***** FRAGMENTO EXTRAÍDO *****

Iluminado por una mirada que se dedicaba a mirar y a nada más; sin auscultar, sin doblez, ya sin la desconfianza que había percibido la primera vez. Una sonrisa risueña, discreta pero perpetua, relajada a la par que traviesa; la suya, sin protocolos, sin excusas. Y mis ojos anegados por la compasión sin barreras y de toda la admiración de la que soy capaz de hacerme cargo repletos; vidriosos, a punto del llanto silencioso. Por todo lo que se habría callado, por un camino que intuía con más espinas que rosas, por lo que creo haber adivinado entre líneas, por lo que estoy seguro de que él no habría sido capaz de imaginar, no hace tanto. Por el diálogo que hemos establecido, aun farfullando frases torpes al principio.

***** MATERIAL PROPORCIONADO *****

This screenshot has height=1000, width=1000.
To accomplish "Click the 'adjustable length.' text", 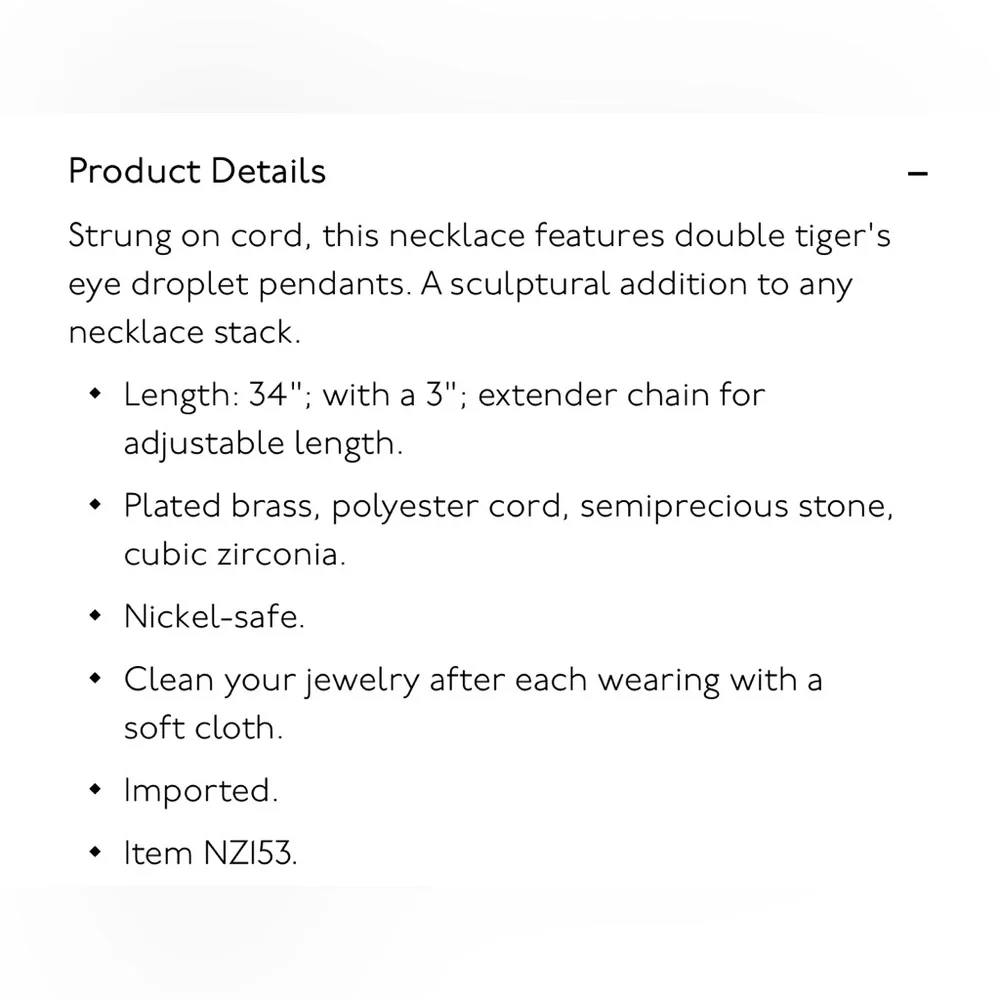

*****
***** MATERIAL PROPORCIONADO *****

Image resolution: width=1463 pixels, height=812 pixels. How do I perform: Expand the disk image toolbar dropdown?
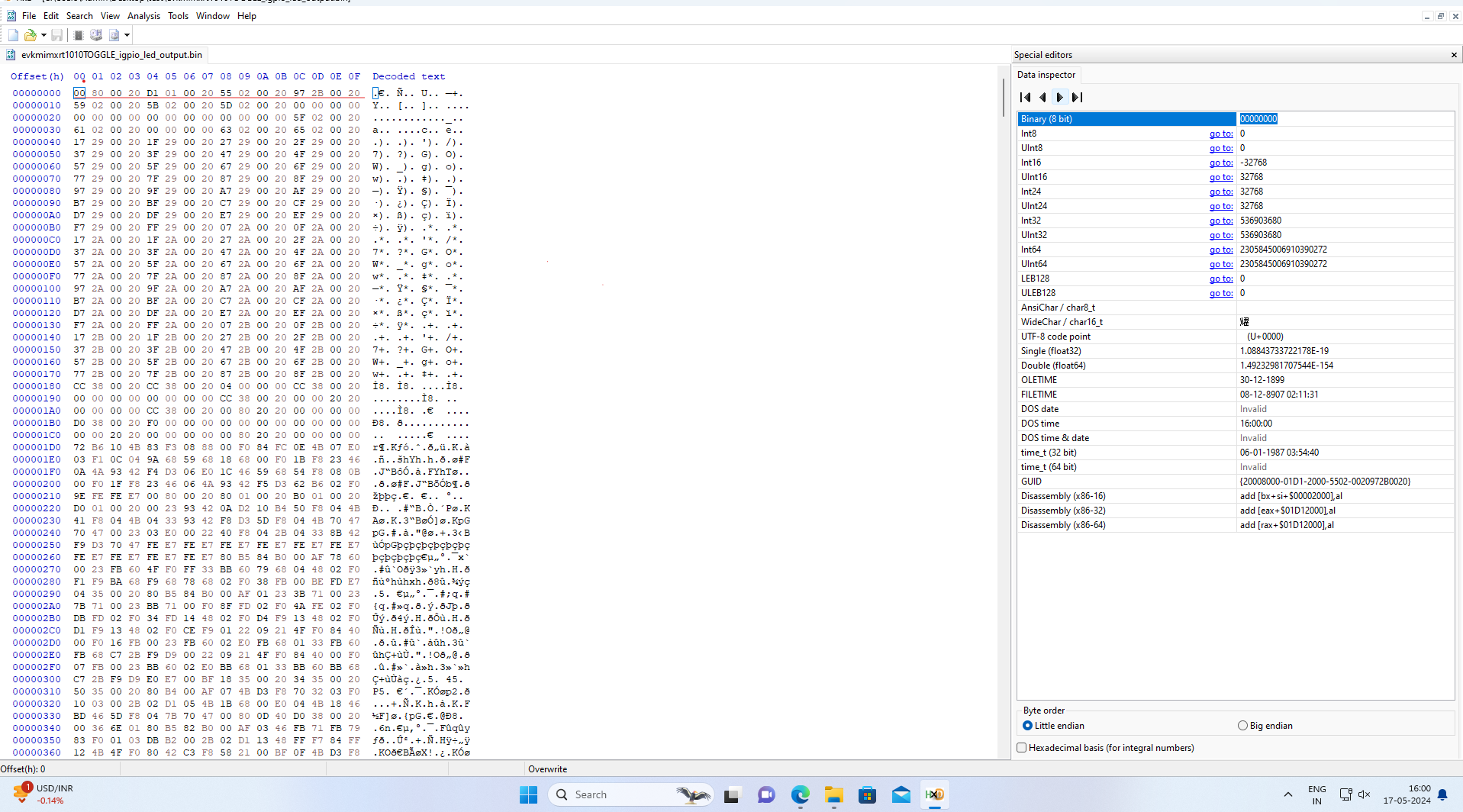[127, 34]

*****
***** MATERIAL PROPORCIONADO *****

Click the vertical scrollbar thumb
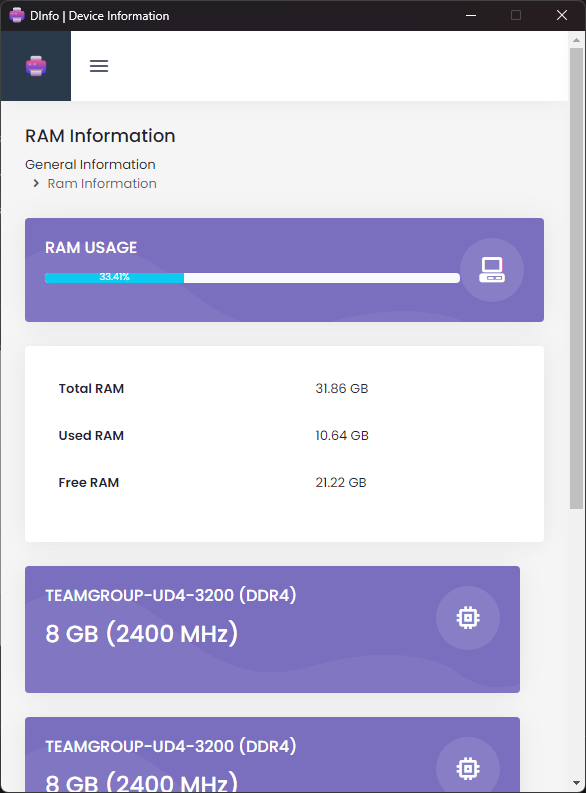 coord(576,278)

*****

■ **RETO 1**
Según el fragmento extraído, ¿por qué los ojos de quien narra están vidriosos y a punto del llanto silencioso?
■ **RETO 2**
¿Qué se había percibido en aquella mirada la primera vez, según el fragmento extraído?
■ **RETO 3**
Prosigue el fragmento sobre aquella mirada y aquella sonrisa a partir de su última frase.

■ **RESPUESTA ESPERADA 1**
Porque están llenos de compasión y admiración: por todo lo que él se habría callado, por un camino que se intuía con más espinas que rosas, por lo que se cree haber adivinado entre líneas y por lo que él no habría sido capaz de imaginar no hace tanto. También por el diálogo que han establecido, aun farfullando frases torpes al principio.

■ **RESPUESTA ESPERADA 2**
Desconfianza.

■ **RESPUESTA ESPERADA 3**
Creo que sus pupilas me han abducido para extirpar sin anestesia, pero también sin sufrimiento, tanta arrogancia ficticia, madre de mis prejuicios. Antes de que abriera la boca ya había callado al peregrino que, disfrazado de corredor de fondo, tanto me había importunando en el otro Camino huyendo de otros ritmos. Ha trastocado los planes de mis prisas cuando éstas aún no habían hecho acto de presencia; me ha debido de pillar por sorpresa. Antes de que las urgencias me pusieran de nuevo en el mismo brete; antes de que me volviera a amenazar el conflicto permanente con las más diversas exigencias, propias de mi cosecha mal hecha. Su secreto misterioso me ha dejado sin respuestas, por falta de tiempo ni ganas, para plantearme preguntas tontas; me ha convencido su hueco; la impertinencia ya no sería autoridad, ni punto de referencia. No dejaré de lado a todos estos compañeros que me producen tanto agrado... En esta ocasión no quiero caminar solo, ni quiero mirarme el ombligo llorando cuan perro abandonado; no me seduce la idea de ir acumulando motivos que me hagan merecedor del título de santo; mejor prefiero ser un puto descarriado. Y sólo si fuera necesario caminaría en solitario, sin disgusto, pero en busca de otros; prestando atención a lo más importante; centrando la atención en relacionarme.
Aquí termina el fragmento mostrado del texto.